-------- DATASET RECORDS --------

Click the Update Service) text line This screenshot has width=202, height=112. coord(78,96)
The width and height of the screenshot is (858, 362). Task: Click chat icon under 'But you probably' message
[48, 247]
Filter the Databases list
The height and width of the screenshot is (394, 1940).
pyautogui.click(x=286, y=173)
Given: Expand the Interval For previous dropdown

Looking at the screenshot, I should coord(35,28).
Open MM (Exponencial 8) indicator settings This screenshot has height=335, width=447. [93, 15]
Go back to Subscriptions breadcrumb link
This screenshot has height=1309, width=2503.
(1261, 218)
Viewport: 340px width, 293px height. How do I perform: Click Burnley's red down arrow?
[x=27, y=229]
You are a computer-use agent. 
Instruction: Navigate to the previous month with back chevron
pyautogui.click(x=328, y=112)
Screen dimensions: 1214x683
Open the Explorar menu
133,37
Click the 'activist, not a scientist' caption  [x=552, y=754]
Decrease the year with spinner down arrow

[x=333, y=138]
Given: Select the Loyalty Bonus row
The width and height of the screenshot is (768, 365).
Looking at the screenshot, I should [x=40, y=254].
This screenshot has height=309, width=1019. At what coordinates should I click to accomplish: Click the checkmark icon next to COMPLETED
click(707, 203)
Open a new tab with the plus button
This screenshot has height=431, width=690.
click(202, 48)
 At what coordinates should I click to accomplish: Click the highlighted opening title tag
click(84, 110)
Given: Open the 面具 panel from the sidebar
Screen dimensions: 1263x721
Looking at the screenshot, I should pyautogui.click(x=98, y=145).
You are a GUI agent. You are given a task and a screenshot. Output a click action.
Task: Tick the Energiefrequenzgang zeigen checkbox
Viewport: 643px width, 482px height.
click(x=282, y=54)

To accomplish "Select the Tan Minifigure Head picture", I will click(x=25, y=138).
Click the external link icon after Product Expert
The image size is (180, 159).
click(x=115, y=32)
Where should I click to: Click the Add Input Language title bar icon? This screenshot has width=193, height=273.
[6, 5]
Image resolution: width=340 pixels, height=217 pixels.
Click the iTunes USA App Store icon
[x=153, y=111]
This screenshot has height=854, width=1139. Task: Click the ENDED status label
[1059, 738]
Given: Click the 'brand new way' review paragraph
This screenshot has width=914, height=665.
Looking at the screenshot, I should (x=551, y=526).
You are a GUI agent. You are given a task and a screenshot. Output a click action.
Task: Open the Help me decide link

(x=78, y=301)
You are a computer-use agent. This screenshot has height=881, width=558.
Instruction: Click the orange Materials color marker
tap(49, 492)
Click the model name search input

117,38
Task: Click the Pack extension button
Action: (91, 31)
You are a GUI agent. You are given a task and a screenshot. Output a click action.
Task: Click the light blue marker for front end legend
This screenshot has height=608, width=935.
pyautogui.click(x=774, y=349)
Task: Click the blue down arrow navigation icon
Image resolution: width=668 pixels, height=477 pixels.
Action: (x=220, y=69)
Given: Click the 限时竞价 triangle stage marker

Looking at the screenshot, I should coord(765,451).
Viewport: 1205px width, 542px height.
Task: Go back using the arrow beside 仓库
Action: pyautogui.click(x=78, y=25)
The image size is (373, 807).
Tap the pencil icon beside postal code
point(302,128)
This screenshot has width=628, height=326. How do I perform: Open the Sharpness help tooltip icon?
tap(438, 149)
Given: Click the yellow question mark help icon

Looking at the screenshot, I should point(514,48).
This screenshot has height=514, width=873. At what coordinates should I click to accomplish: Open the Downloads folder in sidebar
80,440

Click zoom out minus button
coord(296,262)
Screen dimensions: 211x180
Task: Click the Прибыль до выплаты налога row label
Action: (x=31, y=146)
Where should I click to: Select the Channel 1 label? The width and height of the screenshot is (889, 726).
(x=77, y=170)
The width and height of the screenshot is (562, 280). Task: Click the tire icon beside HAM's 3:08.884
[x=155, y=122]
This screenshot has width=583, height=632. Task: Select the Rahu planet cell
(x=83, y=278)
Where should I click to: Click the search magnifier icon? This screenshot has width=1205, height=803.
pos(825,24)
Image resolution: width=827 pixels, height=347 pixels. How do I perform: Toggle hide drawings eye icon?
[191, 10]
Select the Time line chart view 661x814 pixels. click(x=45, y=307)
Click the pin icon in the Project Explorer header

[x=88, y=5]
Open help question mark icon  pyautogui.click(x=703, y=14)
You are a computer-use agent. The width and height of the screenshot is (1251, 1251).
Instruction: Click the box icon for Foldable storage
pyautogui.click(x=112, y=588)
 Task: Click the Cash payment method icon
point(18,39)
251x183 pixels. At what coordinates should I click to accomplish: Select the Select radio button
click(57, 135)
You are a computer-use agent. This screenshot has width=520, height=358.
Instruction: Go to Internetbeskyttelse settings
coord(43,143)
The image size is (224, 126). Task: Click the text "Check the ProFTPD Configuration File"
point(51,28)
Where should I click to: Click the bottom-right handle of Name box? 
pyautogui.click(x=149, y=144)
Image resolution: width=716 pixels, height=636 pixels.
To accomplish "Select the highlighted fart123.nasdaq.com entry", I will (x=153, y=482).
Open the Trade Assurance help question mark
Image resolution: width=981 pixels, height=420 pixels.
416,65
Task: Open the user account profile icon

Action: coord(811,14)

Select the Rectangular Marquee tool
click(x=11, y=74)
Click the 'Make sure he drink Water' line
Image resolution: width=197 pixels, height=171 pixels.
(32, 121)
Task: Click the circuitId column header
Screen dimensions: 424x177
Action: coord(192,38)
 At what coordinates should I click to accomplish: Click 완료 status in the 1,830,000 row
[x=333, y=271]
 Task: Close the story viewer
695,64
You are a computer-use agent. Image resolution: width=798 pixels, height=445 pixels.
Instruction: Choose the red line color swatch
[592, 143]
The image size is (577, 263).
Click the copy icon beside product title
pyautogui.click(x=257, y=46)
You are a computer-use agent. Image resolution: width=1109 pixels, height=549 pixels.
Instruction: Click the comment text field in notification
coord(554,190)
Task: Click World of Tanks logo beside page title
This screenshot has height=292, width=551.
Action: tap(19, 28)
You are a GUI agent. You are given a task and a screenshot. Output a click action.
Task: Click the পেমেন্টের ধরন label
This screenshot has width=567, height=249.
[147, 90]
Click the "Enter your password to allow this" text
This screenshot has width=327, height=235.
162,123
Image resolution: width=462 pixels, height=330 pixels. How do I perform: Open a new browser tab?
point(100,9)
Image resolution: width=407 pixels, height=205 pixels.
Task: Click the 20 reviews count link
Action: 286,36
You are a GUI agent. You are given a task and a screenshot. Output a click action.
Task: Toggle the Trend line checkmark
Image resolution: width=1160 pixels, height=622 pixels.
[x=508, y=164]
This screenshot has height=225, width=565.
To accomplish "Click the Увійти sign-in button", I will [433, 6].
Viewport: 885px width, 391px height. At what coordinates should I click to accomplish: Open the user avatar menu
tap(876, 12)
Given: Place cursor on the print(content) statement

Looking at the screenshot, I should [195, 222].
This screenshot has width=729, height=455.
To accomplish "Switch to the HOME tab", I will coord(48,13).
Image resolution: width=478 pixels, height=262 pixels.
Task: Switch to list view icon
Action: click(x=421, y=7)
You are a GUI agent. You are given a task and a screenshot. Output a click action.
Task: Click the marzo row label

--------

• [WHAT YOU HAVE TO DO]: Report the number of lines above that hold "blue", and leave out everything else.

• [FINISHED TASK]: 2